■ Work instructions ■
Output all the data exactly.

■ Extracted entries ■
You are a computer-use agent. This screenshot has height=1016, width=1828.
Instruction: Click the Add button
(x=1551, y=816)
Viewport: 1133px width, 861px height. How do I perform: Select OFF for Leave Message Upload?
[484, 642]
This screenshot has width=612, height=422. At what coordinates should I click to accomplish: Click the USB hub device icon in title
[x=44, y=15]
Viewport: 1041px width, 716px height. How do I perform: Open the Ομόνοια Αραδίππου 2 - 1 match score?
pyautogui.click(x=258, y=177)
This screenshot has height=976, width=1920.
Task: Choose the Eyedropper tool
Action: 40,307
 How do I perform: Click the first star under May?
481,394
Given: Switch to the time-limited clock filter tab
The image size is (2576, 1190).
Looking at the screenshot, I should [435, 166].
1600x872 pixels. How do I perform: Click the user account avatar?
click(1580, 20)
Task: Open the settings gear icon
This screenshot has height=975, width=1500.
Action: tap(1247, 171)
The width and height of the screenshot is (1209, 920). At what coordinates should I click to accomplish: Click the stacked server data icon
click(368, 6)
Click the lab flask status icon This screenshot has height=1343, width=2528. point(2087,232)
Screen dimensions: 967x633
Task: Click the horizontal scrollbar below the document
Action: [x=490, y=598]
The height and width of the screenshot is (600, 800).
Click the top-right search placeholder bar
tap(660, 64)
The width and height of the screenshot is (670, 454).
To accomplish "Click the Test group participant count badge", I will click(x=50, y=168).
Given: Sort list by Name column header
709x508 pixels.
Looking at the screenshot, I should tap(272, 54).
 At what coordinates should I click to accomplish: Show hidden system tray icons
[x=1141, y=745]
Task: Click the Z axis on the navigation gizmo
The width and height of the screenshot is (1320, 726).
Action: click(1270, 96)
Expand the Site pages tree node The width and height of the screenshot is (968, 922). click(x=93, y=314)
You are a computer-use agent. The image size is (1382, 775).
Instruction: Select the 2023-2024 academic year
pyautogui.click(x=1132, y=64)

■ Response ■
You are a computer-use agent. This screenshot has height=1016, width=1828.
Instruction: Click the Add button
(x=1551, y=816)
Viewport: 1133px width, 861px height. How do I perform: Select OFF for Leave Message Upload?
[484, 642]
This screenshot has width=612, height=422. At what coordinates should I click to accomplish: Click the USB hub device icon in title
[x=44, y=15]
Viewport: 1041px width, 716px height. How do I perform: Open the Ομόνοια Αραδίππου 2 - 1 match score?
pyautogui.click(x=258, y=177)
This screenshot has height=976, width=1920.
Task: Choose the Eyedropper tool
Action: 40,307
 How do I perform: Click the first star under May?
481,394
Given: Switch to the time-limited clock filter tab
The image size is (2576, 1190).
Looking at the screenshot, I should [435, 166].
1600x872 pixels. How do I perform: Click the user account avatar?
click(1580, 20)
Task: Open the settings gear icon
This screenshot has height=975, width=1500.
Action: tap(1247, 171)
The width and height of the screenshot is (1209, 920). At what coordinates should I click to accomplish: Click the stacked server data icon
click(368, 6)
Click the lab flask status icon This screenshot has height=1343, width=2528. point(2087,232)
Screen dimensions: 967x633
Task: Click the horizontal scrollbar below the document
Action: [x=490, y=598]
The height and width of the screenshot is (600, 800).
Click the top-right search placeholder bar
tap(660, 64)
The width and height of the screenshot is (670, 454).
To accomplish "Click the Test group participant count badge", I will click(x=50, y=168).
Given: Sort list by Name column header
709x508 pixels.
Looking at the screenshot, I should tap(272, 54).
 At what coordinates should I click to accomplish: Show hidden system tray icons
[x=1141, y=745]
Task: Click the Z axis on the navigation gizmo
The width and height of the screenshot is (1320, 726).
Action: click(1270, 96)
Expand the Site pages tree node The width and height of the screenshot is (968, 922). click(x=93, y=314)
You are a computer-use agent. The image size is (1382, 775).
Instruction: Select the 2023-2024 academic year
pyautogui.click(x=1132, y=64)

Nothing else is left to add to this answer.